There have been a few short-run PR stunts aimed at designing infrastructure for distracted walking. One back in 2008 gave lampposts padding, to protect people if they walked into them. A much more recent one in Manchester created a slow lane for those whose pace slows when staring at a phone screen.
A (slightly) more serious one took place in the Netherlands. Lights were placed at ground level for those busy staring at their phones — or as the BBC helpfully labelled them: phone zombies. The lights were red when it was unsafe to cross, before turning green when it became safe. The results were limited, but did suggest that it made crossing safer for all pedestrians, by encouraging even those not using phones to stand a safe distance back from the road.

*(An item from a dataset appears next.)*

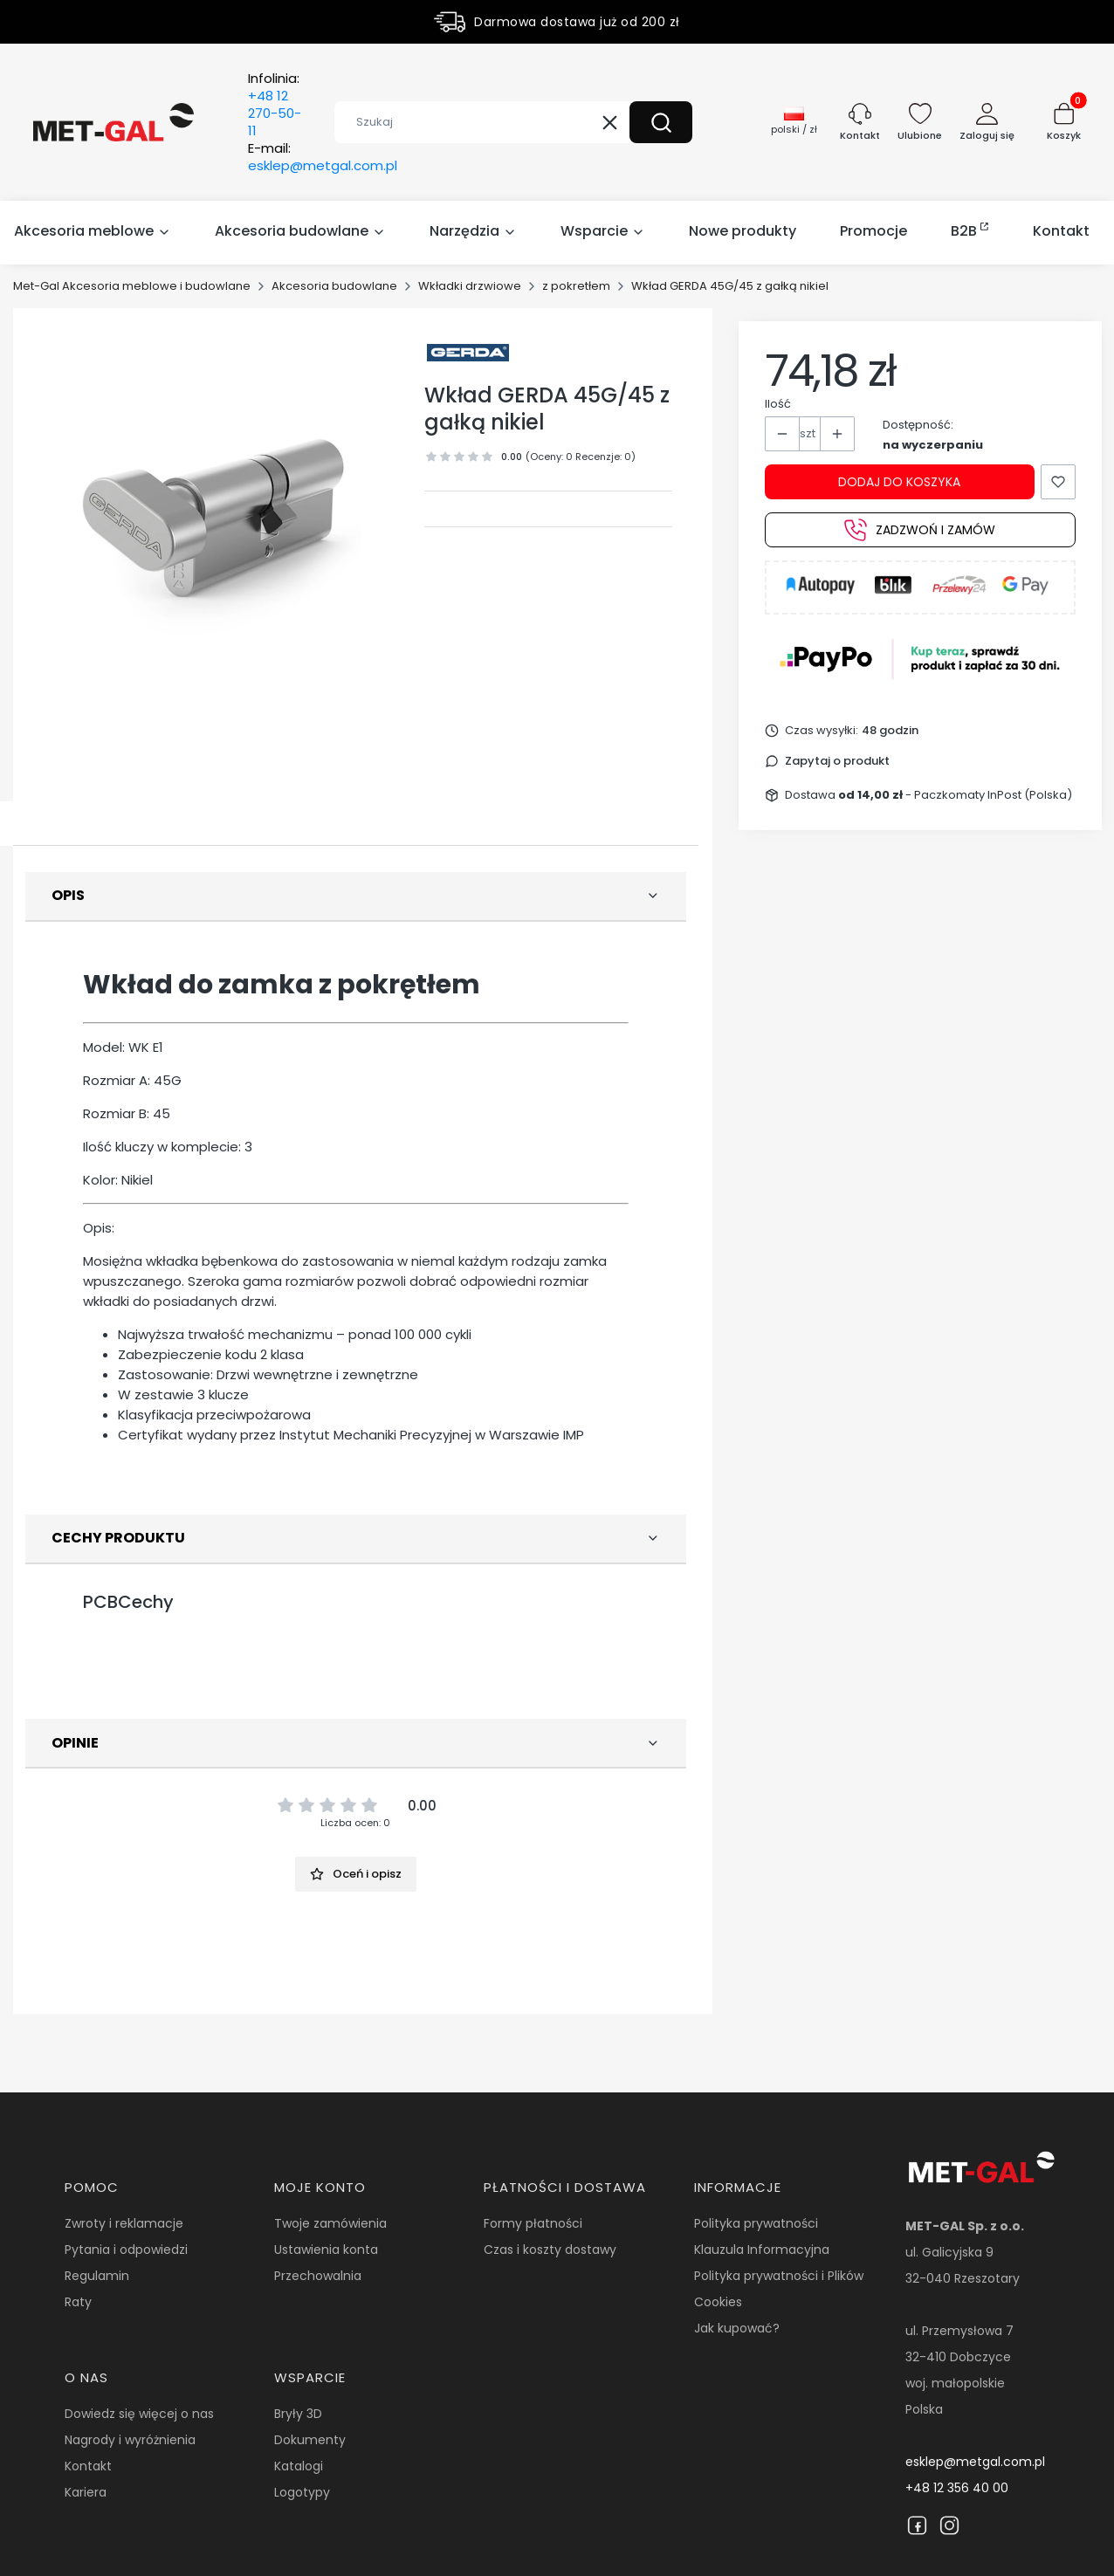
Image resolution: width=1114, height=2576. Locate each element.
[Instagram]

A movement for undistracted walking
Thus far I've only discussed keeping your phone pocketed when walking from a safety aspect. But there are more reasons not to look at your phone when walking, as Professor Matthew Beaumont of UCL explained to me. "I think that the the politics of the street and of walking has become more urgent, recently."

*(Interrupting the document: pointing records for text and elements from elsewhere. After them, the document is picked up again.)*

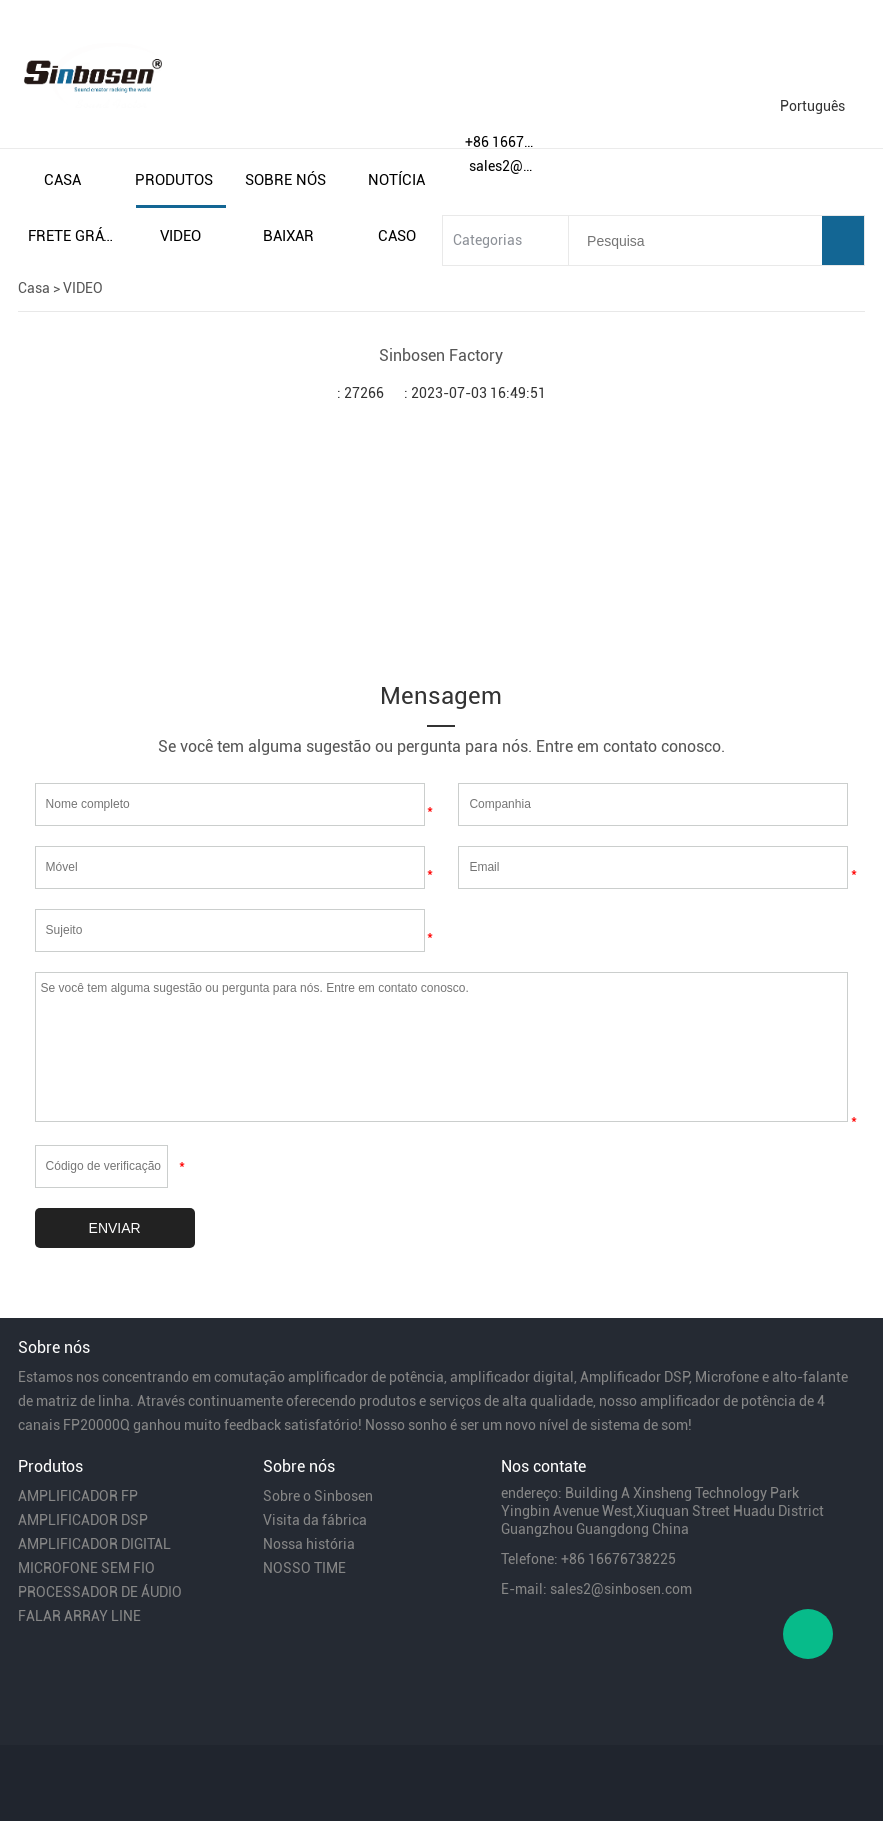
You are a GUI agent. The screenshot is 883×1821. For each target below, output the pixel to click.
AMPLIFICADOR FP (78, 1496)
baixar (288, 236)
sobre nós (285, 180)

If you're looking at your phone, you're not engaging with the street around you and you're less aware of the changes the city is going through. Beaumont says you won't be keenly aware of "the way in which, private developers are colonising normally public space."
He also worries that people looking at their phones while walking might change "the ways in which we are constructed as citizens or as subjects by various technologies, like CCTV but also much more insidious ones that are being tried out, [like] facial recognition technology."
That's why Beaumont is starting to lead a movement he calls 'undistracted walking'. In June 2019 he led a tour around Bloomsbury, encouraging participants to really engage with their surroundings. He also wants people to use their smartphones to take pictures of part of their environment that they might have otherwise missed — "turning these weapons of mass distraction against themselves."
A pledge to change
In the time its taken to research this article there have been multiple occasions when, while walking, I've automatically gone to pull my phone out of my pocket. My smartphone feels like an extra limb to me nowadays, so using it while moving seems completely normal. Beaumont says despite being aware of the issues with it, he admits that he too is hypocritical in that sense and suffers from a, "deluded sense that I'm a kind of somehow a better and more civilised user of my smartphone on the streets."
I suffer from the same delusions but I'm trying to fight the urge. Checking a phone isn't worth risking my own personal safety. And anyway, it doesn't feel healthy to disconnect myself from my surroundings to plug into a digital world. If I really need to check Google Maps for directions, I do what a responsible driver should do. Pull in out of the way, and do so in a place that doesn't disrupt what's going on around me, before putting my phone away and moving on.